In these phases, AI serves as a tool to augment your decision-making, providing insight and speed in areas where human developers can become bogged down in details. But even here, the human element is vital—AI can’t make business-critical decisions or fully understand the nuances of your particular project. It’s a tool for assistance, not a replacement for thoughtful planning.

Where AI Misses the Mark in Later Stages of the SDLC

While AI can speed up the early stages of development, its effectiveness decreases as you move further into the SDLC. This is especially true during the implementation, testing, and maintenance phases, where human oversight, context, and critical thinking become irreplaceable.

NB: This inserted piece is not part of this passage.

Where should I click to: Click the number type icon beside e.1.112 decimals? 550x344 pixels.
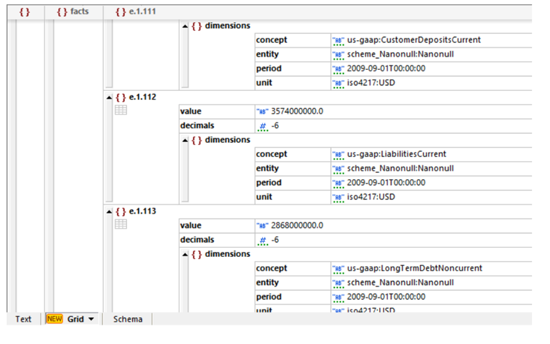(x=263, y=126)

  • Testing: AI might help generate boilerplate test cases, but it can’t anticipate edge cases or write tests that truly reflect your application's requirements. The deeper understanding required for writing robust tests, especially in complex domains, is something only a human developer can provide.

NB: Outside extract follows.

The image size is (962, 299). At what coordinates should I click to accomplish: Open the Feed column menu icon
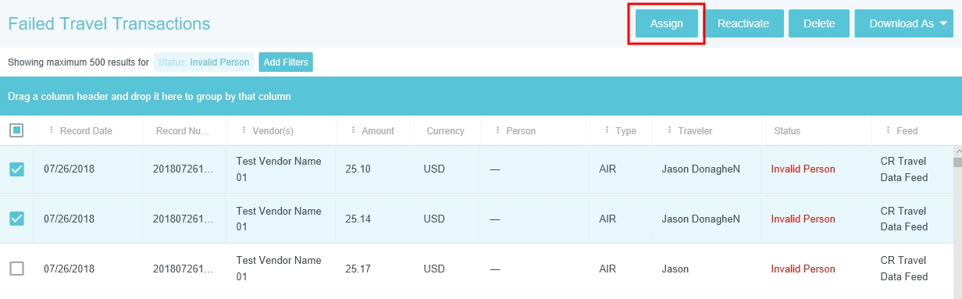click(x=889, y=130)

  • Refactoring and Maintenance: AI doesn’t know the future state of your application. Suggested code may work today, but it won’t necessarily align with your evolving needs. This can lead to technical debt and require more work to refactor AI-generated code later. Without that short feedback loop, these issues often go unnoticed until they become much harder to resolve.

AI Lengthens the Feedback Loop

At first glance, AI seems to shorten the feedback loop by suggesting solutions instantly. But in reality, it often lengthens it by bypassing the critical phases of understanding, testing, and refactoring.

  • Understanding: AI skips the part where you deeply engage with the problem. You don’t fully learn why a solution works or doesn’t—you just accept that it does (or doesn’t).
  • Testing: While AI can help write tests, it often suggests solutions that haven’t been rigorously thought through. This can lead to fragile tests that break when the code is modified.
  • Refactoring: Since the AI-generated code wasn’t crafted with your particular constraints or long-term goals in mind, it can be harder to refactor down the line. This leads to technical debt and a bloated codebase.

Conclusion

AI has incredible potential to accelerate certain phases of software development—particularly during planning, design, and prototyping. But when it comes to writing code, testing, and maintaining your application, there’s no substitute for human oversight and the discipline of short feedback loops. The red-green-refactor principle isn’t just for TDD fanatics; it’s about building thoughtful, maintainable software. And AI, while useful, should be seen as a complement to that process, not a replacement.